* WORK REQUEST
All the entries that follow are to be returned exactly.
************
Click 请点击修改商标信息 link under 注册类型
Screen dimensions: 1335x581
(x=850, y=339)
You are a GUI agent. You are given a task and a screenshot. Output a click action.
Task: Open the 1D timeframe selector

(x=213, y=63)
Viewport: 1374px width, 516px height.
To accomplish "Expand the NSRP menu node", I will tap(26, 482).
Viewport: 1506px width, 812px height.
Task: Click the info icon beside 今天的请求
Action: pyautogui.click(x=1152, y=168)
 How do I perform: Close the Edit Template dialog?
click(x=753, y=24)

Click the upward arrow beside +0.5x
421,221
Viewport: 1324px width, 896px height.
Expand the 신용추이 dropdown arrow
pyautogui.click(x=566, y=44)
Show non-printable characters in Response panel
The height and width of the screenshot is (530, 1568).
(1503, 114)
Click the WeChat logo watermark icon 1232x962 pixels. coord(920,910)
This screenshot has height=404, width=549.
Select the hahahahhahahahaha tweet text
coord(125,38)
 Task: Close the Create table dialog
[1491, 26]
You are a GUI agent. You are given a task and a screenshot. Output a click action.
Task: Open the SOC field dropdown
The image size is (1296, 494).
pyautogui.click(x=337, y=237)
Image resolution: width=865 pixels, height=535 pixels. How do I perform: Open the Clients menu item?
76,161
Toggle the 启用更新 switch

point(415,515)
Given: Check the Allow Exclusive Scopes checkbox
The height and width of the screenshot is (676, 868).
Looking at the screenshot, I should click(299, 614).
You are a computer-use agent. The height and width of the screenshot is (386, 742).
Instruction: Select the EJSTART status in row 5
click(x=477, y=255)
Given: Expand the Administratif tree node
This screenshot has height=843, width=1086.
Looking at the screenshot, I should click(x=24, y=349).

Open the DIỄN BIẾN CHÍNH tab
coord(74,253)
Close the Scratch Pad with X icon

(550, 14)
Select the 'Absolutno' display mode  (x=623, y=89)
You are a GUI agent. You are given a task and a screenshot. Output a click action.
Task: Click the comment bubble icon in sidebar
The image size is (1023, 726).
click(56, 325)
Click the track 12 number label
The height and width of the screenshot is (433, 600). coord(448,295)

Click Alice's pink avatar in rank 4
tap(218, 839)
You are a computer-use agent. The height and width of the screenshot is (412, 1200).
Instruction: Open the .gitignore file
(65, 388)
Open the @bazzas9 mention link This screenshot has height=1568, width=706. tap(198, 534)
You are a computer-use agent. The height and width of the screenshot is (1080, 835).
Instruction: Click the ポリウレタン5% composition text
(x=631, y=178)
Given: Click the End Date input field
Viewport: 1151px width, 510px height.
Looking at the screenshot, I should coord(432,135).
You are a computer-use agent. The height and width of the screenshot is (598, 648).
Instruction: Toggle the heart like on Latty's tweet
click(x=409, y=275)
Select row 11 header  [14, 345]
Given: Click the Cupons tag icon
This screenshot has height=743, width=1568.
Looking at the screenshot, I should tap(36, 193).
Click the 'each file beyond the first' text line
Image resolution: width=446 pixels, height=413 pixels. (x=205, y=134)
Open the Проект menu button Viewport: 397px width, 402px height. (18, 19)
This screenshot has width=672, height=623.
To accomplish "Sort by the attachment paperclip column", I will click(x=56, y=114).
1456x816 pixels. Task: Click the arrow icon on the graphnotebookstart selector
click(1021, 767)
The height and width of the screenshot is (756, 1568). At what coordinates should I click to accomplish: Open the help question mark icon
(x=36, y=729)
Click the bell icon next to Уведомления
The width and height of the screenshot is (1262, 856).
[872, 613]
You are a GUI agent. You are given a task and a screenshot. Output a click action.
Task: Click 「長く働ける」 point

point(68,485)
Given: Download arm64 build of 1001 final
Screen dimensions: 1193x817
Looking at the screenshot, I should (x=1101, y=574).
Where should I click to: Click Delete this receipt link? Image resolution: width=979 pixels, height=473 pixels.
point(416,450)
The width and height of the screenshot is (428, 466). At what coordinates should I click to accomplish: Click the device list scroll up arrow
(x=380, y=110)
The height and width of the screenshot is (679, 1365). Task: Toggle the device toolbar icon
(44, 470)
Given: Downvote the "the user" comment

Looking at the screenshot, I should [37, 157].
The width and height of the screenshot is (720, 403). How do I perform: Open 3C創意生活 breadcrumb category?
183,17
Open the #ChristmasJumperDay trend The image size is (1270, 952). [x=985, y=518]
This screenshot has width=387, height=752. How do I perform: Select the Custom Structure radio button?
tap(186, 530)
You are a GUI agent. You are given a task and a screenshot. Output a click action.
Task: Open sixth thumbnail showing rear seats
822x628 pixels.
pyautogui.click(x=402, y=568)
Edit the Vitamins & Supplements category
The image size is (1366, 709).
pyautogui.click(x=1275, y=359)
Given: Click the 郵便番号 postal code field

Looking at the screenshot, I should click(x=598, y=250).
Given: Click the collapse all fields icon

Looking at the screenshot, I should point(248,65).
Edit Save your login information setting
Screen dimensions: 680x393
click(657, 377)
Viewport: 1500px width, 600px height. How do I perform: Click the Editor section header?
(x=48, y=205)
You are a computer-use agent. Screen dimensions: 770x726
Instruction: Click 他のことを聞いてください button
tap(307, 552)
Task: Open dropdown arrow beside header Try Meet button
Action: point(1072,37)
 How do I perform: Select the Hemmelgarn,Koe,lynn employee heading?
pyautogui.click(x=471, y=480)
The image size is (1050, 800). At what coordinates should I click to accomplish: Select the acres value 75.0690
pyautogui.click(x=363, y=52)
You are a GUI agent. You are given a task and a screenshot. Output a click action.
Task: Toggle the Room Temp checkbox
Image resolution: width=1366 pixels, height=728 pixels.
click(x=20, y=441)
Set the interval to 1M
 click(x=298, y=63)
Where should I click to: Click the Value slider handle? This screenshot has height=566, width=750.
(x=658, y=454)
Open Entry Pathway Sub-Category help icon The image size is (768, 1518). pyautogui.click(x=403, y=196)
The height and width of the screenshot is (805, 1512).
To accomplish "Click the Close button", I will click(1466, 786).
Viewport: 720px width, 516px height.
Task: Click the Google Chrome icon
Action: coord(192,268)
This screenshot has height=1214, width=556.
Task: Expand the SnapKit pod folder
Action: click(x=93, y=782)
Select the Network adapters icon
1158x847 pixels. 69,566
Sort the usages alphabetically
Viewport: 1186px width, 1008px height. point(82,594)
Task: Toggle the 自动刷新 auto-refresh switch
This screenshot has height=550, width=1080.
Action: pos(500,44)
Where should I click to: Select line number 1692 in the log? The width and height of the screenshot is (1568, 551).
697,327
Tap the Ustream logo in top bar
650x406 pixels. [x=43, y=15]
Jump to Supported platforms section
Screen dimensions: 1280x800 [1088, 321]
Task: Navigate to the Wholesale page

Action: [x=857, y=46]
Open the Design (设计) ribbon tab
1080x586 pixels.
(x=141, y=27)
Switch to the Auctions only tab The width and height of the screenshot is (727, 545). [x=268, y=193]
************
* ANSWER FOR THIS EXERCISE
Click 请点击修改商标信息 link under 注册类型
Screen dimensions: 1335x581
(x=850, y=339)
You are a GUI agent. You are given a task and a screenshot. Output a click action.
Task: Open the 1D timeframe selector

(x=213, y=63)
Viewport: 1374px width, 516px height.
To accomplish "Expand the NSRP menu node", I will tap(26, 482).
Viewport: 1506px width, 812px height.
Task: Click the info icon beside 今天的请求
Action: pyautogui.click(x=1152, y=168)
 How do I perform: Close the Edit Template dialog?
click(x=753, y=24)

Click the upward arrow beside +0.5x
421,221
Viewport: 1324px width, 896px height.
Expand the 신용추이 dropdown arrow
pyautogui.click(x=566, y=44)
Show non-printable characters in Response panel
The height and width of the screenshot is (530, 1568).
(1503, 114)
Click the WeChat logo watermark icon 1232x962 pixels. coord(920,910)
This screenshot has height=404, width=549.
Select the hahahahhahahahaha tweet text
coord(125,38)
 Task: Close the Create table dialog
[1491, 26]
You are a GUI agent. You are given a task and a screenshot. Output a click action.
Task: Open the SOC field dropdown
The image size is (1296, 494).
pyautogui.click(x=337, y=237)
Image resolution: width=865 pixels, height=535 pixels. How do I perform: Open the Clients menu item?
76,161
Toggle the 启用更新 switch

point(415,515)
Given: Check the Allow Exclusive Scopes checkbox
The height and width of the screenshot is (676, 868).
Looking at the screenshot, I should click(299, 614).
You are a computer-use agent. The height and width of the screenshot is (386, 742).
Instruction: Select the EJSTART status in row 5
click(x=477, y=255)
Given: Expand the Administratif tree node
This screenshot has height=843, width=1086.
Looking at the screenshot, I should click(x=24, y=349).

Open the DIỄN BIẾN CHÍNH tab
coord(74,253)
Close the Scratch Pad with X icon

(550, 14)
Select the 'Absolutno' display mode  (x=623, y=89)
You are a GUI agent. You are given a task and a screenshot. Output a click action.
Task: Click the comment bubble icon in sidebar
The image size is (1023, 726).
click(56, 325)
Click the track 12 number label
The height and width of the screenshot is (433, 600). coord(448,295)

Click Alice's pink avatar in rank 4
tap(218, 839)
You are a computer-use agent. The height and width of the screenshot is (412, 1200).
Instruction: Open the .gitignore file
(65, 388)
Open the @bazzas9 mention link This screenshot has height=1568, width=706. tap(198, 534)
You are a computer-use agent. The height and width of the screenshot is (1080, 835).
Instruction: Click the ポリウレタン5% composition text
(x=631, y=178)
Given: Click the End Date input field
Viewport: 1151px width, 510px height.
Looking at the screenshot, I should coord(432,135).
You are a computer-use agent. The height and width of the screenshot is (598, 648).
Instruction: Toggle the heart like on Latty's tweet
click(x=409, y=275)
Select row 11 header  [14, 345]
Given: Click the Cupons tag icon
This screenshot has height=743, width=1568.
Looking at the screenshot, I should tap(36, 193).
Click the 'each file beyond the first' text line
Image resolution: width=446 pixels, height=413 pixels. (x=205, y=134)
Open the Проект menu button Viewport: 397px width, 402px height. (18, 19)
This screenshot has width=672, height=623.
To accomplish "Sort by the attachment paperclip column", I will click(x=56, y=114).
1456x816 pixels. Task: Click the arrow icon on the graphnotebookstart selector
click(1021, 767)
The height and width of the screenshot is (756, 1568). At what coordinates should I click to accomplish: Open the help question mark icon
(x=36, y=729)
Click the bell icon next to Уведомления
The width and height of the screenshot is (1262, 856).
[872, 613]
You are a GUI agent. You are given a task and a screenshot. Output a click action.
Task: Click 「長く働ける」 point

point(68,485)
Given: Download arm64 build of 1001 final
Screen dimensions: 1193x817
Looking at the screenshot, I should (x=1101, y=574).
Where should I click to: Click Delete this receipt link? Image resolution: width=979 pixels, height=473 pixels.
point(416,450)
The width and height of the screenshot is (428, 466). At what coordinates should I click to accomplish: Click the device list scroll up arrow
(x=380, y=110)
The height and width of the screenshot is (679, 1365). Task: Toggle the device toolbar icon
(44, 470)
Given: Downvote the "the user" comment

Looking at the screenshot, I should [37, 157].
The width and height of the screenshot is (720, 403). How do I perform: Open 3C創意生活 breadcrumb category?
183,17
Open the #ChristmasJumperDay trend The image size is (1270, 952). [x=985, y=518]
This screenshot has width=387, height=752. How do I perform: Select the Custom Structure radio button?
tap(186, 530)
You are a GUI agent. You are given a task and a screenshot. Output a click action.
Task: Open sixth thumbnail showing rear seats
822x628 pixels.
pyautogui.click(x=402, y=568)
Edit the Vitamins & Supplements category
The image size is (1366, 709).
pyautogui.click(x=1275, y=359)
Given: Click the 郵便番号 postal code field

Looking at the screenshot, I should click(x=598, y=250).
Given: Click the collapse all fields icon

Looking at the screenshot, I should point(248,65).
Edit Save your login information setting
Screen dimensions: 680x393
click(657, 377)
Viewport: 1500px width, 600px height. How do I perform: Click the Editor section header?
(x=48, y=205)
You are a computer-use agent. Screen dimensions: 770x726
Instruction: Click 他のことを聞いてください button
tap(307, 552)
Task: Open dropdown arrow beside header Try Meet button
Action: point(1072,37)
 How do I perform: Select the Hemmelgarn,Koe,lynn employee heading?
pyautogui.click(x=471, y=480)
The image size is (1050, 800). At what coordinates should I click to accomplish: Select the acres value 75.0690
pyautogui.click(x=363, y=52)
You are a GUI agent. You are given a task and a screenshot. Output a click action.
Task: Toggle the Room Temp checkbox
Image resolution: width=1366 pixels, height=728 pixels.
click(x=20, y=441)
Set the interval to 1M
 click(x=298, y=63)
Where should I click to: Click the Value slider handle? This screenshot has height=566, width=750.
(x=658, y=454)
Open Entry Pathway Sub-Category help icon The image size is (768, 1518). pyautogui.click(x=403, y=196)
The height and width of the screenshot is (805, 1512).
To accomplish "Click the Close button", I will click(1466, 786).
Viewport: 720px width, 516px height.
Task: Click the Google Chrome icon
Action: coord(192,268)
This screenshot has height=1214, width=556.
Task: Expand the SnapKit pod folder
Action: click(x=93, y=782)
Select the Network adapters icon
1158x847 pixels. 69,566
Sort the usages alphabetically
Viewport: 1186px width, 1008px height. point(82,594)
Task: Toggle the 自动刷新 auto-refresh switch
This screenshot has height=550, width=1080.
Action: pos(500,44)
Where should I click to: Select line number 1692 in the log? The width and height of the screenshot is (1568, 551).
697,327
Tap the Ustream logo in top bar
650x406 pixels. [x=43, y=15]
Jump to Supported platforms section
Screen dimensions: 1280x800 [1088, 321]
Task: Navigate to the Wholesale page

Action: [x=857, y=46]
Open the Design (设计) ribbon tab
1080x586 pixels.
(x=141, y=27)
Switch to the Auctions only tab The width and height of the screenshot is (727, 545). [x=268, y=193]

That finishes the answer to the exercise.